**** Extracted material ****

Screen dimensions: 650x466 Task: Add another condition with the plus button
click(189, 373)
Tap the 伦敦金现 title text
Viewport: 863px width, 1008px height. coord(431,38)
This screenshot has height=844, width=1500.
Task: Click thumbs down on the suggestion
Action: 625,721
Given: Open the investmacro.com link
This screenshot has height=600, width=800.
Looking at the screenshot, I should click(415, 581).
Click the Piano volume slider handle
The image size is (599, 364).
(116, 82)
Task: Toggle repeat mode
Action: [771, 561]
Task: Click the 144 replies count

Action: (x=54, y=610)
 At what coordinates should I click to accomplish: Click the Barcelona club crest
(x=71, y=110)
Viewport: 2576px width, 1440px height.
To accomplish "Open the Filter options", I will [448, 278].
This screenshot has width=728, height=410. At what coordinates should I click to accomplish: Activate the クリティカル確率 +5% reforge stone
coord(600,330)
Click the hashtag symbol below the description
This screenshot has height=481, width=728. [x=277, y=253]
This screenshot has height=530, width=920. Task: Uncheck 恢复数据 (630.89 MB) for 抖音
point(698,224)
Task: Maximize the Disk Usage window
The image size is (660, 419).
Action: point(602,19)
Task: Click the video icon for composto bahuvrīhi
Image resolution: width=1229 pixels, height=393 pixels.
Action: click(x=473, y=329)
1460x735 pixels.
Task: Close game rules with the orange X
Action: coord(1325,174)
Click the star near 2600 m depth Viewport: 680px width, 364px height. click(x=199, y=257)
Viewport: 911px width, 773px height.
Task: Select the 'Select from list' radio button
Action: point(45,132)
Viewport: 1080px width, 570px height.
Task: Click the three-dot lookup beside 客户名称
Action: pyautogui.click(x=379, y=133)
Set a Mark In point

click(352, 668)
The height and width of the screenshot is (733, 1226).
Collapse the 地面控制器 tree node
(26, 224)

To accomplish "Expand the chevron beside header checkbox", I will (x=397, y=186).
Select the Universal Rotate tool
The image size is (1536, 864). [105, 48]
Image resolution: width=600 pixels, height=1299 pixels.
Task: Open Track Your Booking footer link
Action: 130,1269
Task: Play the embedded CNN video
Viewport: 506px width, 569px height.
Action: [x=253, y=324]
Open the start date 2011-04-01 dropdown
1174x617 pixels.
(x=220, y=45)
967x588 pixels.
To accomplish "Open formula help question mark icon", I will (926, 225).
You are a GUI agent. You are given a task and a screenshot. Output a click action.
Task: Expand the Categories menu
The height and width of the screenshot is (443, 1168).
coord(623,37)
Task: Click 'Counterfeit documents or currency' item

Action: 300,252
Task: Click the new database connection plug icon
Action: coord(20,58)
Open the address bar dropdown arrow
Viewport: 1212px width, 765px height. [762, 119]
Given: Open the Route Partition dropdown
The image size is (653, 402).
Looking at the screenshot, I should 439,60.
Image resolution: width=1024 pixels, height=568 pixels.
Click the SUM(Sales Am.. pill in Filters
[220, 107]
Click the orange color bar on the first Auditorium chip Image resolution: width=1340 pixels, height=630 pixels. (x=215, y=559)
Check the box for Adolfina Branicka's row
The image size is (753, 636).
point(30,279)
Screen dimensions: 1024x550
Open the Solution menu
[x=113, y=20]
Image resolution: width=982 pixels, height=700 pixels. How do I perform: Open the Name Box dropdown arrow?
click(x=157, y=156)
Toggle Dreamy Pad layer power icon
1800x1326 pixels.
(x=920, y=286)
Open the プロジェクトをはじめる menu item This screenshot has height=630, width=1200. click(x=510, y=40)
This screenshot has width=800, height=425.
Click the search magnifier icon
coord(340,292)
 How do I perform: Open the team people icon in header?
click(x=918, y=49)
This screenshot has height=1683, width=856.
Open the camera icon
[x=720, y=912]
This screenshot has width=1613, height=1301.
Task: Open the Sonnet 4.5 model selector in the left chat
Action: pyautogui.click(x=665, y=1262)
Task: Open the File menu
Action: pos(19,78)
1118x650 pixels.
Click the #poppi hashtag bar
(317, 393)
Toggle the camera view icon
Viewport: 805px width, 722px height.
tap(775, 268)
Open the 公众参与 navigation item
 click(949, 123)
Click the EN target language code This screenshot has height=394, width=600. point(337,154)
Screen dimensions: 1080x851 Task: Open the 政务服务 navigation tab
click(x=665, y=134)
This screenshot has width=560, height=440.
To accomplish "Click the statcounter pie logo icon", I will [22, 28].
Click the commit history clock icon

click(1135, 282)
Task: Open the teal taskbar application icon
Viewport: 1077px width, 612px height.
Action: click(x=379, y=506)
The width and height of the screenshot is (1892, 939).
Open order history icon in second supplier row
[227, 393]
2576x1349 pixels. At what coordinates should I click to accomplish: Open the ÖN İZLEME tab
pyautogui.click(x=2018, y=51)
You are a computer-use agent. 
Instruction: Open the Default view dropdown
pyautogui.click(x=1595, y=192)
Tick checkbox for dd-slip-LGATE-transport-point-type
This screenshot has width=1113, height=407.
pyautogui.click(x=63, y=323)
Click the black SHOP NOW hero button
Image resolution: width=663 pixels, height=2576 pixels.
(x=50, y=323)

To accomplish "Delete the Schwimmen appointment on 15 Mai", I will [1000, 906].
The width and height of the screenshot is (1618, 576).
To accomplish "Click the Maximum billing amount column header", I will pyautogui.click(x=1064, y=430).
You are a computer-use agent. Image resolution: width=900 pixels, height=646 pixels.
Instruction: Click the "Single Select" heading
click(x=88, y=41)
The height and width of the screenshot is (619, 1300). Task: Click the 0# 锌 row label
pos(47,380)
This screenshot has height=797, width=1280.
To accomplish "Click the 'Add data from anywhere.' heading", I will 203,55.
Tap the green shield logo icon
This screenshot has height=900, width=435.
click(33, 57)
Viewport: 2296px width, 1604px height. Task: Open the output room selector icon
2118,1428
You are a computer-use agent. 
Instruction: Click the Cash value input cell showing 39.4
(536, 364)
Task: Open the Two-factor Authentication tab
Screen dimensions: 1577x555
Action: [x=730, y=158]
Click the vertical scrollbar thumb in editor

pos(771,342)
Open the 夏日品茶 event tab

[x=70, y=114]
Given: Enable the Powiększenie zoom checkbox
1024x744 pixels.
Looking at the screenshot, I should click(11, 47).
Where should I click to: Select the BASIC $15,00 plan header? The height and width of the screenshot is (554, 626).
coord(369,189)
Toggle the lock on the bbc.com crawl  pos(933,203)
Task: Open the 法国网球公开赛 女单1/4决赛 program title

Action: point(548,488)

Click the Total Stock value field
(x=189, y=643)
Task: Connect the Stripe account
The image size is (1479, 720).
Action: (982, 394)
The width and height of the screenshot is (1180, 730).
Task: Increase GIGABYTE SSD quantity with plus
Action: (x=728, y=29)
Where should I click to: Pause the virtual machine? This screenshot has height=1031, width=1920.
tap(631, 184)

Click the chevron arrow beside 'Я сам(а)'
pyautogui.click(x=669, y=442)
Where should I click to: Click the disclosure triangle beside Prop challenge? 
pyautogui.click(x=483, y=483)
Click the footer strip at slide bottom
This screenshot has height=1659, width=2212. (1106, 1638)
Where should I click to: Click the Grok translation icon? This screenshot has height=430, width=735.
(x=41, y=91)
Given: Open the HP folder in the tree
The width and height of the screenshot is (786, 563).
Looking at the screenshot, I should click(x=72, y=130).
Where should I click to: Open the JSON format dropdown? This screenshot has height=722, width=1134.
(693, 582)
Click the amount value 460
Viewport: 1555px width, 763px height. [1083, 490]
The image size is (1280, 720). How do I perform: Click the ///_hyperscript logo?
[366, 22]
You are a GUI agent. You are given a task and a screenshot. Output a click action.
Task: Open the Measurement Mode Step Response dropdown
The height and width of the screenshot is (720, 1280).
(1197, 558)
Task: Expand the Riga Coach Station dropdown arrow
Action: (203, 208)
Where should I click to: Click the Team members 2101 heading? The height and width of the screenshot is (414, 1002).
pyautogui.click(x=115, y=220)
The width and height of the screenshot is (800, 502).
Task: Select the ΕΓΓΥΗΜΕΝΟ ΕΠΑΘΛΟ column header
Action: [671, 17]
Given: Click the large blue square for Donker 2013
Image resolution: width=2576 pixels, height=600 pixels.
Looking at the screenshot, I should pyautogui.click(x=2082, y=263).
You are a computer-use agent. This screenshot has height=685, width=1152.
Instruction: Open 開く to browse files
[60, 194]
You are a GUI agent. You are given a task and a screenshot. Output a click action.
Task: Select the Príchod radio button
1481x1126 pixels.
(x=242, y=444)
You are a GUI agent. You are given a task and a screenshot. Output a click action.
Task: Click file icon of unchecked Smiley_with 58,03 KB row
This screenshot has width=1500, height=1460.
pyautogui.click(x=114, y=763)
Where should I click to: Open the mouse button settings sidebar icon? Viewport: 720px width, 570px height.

****

◆ **What is required**
Every line from the first entry to the line containing "Task: Click the video" should be transcribed exactly, and nothing beyond it.

◆ **Output of the exercise**
Screen dimensions: 650x466 Task: Add another condition with the plus button
click(189, 373)
Tap the 伦敦金现 title text
Viewport: 863px width, 1008px height. coord(431,38)
This screenshot has height=844, width=1500.
Task: Click thumbs down on the suggestion
Action: 625,721
Given: Open the investmacro.com link
This screenshot has height=600, width=800.
Looking at the screenshot, I should click(415, 581).
Click the Piano volume slider handle
The image size is (599, 364).
(116, 82)
Task: Toggle repeat mode
Action: [771, 561]
Task: Click the 144 replies count

Action: (x=54, y=610)
 At what coordinates should I click to accomplish: Click the Barcelona club crest
(x=71, y=110)
Viewport: 2576px width, 1440px height.
To accomplish "Open the Filter options", I will [448, 278].
This screenshot has width=728, height=410. At what coordinates should I click to accomplish: Activate the クリティカル確率 +5% reforge stone
coord(600,330)
Click the hashtag symbol below the description
This screenshot has height=481, width=728. [x=277, y=253]
This screenshot has height=530, width=920. Task: Uncheck 恢复数据 (630.89 MB) for 抖音
point(698,224)
Task: Maximize the Disk Usage window
The image size is (660, 419).
Action: point(602,19)
Task: Click the video icon for composto bahuvrīhi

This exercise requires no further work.